Après les élections tunisiennes, la plus étrange déclaration est certainement venue de Laurent Fabius, ministre français des Affaires étrangères, devenu depuis quelques années, un spécialiste en notation.

M. Fabius a en effet révisé la note de la Tunisie, l’élevant au rang de démocratie.

Contrairement à ce que tout le monde croyait, “la démocratie est possible dans le monde arabe“, se réjouit M. Fabius. Effectivement, jusque là, les Tunisiens, les Maghrébins, les Arabes, les Berbères et les Nord-Africains, étaient des humains de seconde zone.
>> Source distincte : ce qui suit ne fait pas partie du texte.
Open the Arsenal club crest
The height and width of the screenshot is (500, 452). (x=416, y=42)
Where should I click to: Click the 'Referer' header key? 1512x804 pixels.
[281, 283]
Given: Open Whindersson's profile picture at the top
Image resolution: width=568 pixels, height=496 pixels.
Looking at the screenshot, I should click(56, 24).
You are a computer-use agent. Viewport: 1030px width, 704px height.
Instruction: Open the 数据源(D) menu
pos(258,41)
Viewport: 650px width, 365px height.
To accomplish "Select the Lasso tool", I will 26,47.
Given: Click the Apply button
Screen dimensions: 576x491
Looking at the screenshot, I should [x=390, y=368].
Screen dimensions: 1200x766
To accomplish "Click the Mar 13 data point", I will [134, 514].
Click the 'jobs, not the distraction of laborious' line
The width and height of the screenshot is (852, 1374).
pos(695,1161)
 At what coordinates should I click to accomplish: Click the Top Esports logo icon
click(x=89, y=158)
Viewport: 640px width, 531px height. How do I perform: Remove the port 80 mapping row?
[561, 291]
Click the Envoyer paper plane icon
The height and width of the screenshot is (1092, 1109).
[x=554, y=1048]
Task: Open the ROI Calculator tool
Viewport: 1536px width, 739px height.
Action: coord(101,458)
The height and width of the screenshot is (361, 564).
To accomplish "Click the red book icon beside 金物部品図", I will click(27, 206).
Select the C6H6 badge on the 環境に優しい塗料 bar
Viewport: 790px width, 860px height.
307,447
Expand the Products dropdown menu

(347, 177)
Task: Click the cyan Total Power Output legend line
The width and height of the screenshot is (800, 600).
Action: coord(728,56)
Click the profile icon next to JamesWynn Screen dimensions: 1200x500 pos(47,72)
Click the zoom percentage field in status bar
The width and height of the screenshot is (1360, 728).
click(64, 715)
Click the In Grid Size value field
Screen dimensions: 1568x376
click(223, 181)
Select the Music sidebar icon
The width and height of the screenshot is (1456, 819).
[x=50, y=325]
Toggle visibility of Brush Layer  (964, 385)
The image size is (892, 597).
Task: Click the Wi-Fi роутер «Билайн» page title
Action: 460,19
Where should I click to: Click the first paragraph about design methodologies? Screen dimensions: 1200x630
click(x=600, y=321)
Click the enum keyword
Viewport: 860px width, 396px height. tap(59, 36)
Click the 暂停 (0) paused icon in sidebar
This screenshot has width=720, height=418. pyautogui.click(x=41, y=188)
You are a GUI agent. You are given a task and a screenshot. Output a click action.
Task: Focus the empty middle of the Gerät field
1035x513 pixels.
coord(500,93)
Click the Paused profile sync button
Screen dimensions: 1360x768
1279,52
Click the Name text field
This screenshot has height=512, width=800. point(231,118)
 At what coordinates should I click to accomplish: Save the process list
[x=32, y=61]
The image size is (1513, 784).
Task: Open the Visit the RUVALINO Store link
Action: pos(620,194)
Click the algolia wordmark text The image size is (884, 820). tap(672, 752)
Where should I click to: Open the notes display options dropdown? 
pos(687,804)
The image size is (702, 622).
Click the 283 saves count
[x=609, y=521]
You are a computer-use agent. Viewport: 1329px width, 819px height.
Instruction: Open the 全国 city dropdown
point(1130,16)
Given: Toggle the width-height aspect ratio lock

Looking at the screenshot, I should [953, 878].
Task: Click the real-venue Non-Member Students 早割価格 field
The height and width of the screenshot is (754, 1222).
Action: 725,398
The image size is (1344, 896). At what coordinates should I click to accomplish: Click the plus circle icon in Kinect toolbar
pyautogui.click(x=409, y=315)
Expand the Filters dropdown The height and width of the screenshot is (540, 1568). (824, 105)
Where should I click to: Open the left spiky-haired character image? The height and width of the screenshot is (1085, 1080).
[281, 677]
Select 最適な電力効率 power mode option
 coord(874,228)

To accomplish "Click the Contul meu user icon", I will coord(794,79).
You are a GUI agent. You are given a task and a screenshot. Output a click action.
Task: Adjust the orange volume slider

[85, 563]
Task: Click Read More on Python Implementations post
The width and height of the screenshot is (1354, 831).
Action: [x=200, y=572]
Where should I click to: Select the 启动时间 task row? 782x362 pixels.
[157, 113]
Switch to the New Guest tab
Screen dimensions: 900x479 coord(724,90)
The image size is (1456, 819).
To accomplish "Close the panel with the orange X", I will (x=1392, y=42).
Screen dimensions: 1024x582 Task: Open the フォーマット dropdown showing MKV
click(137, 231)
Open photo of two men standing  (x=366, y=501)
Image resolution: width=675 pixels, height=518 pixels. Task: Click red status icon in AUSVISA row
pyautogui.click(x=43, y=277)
“Les Tunisiens ont franchi hier un cap historique. Ils offrent la preuve que la démocratie est possible sur tous les continents et dans toutes les cultures“, poursuit M. Fabius.

Si on devait opérer un amalgame comme l'a fait M. Fabius, nous répondrions que jusque là, la démocratie était réservée aux occidentaux, cette race supérieure qui a inventé les camps de concentration nazis et qui a balancé une petite bombe atomique sur Hiroshima.

Non, nous ne dirons pas cela, car bien que situés sur cette rive sud de la Méditerranée, nous sommes convaincus qu’il n’y a pas débat, que toute l’humanité se vaut, avec ses forces et ses faiblesses, ses errements et ses lumières. (N. E.)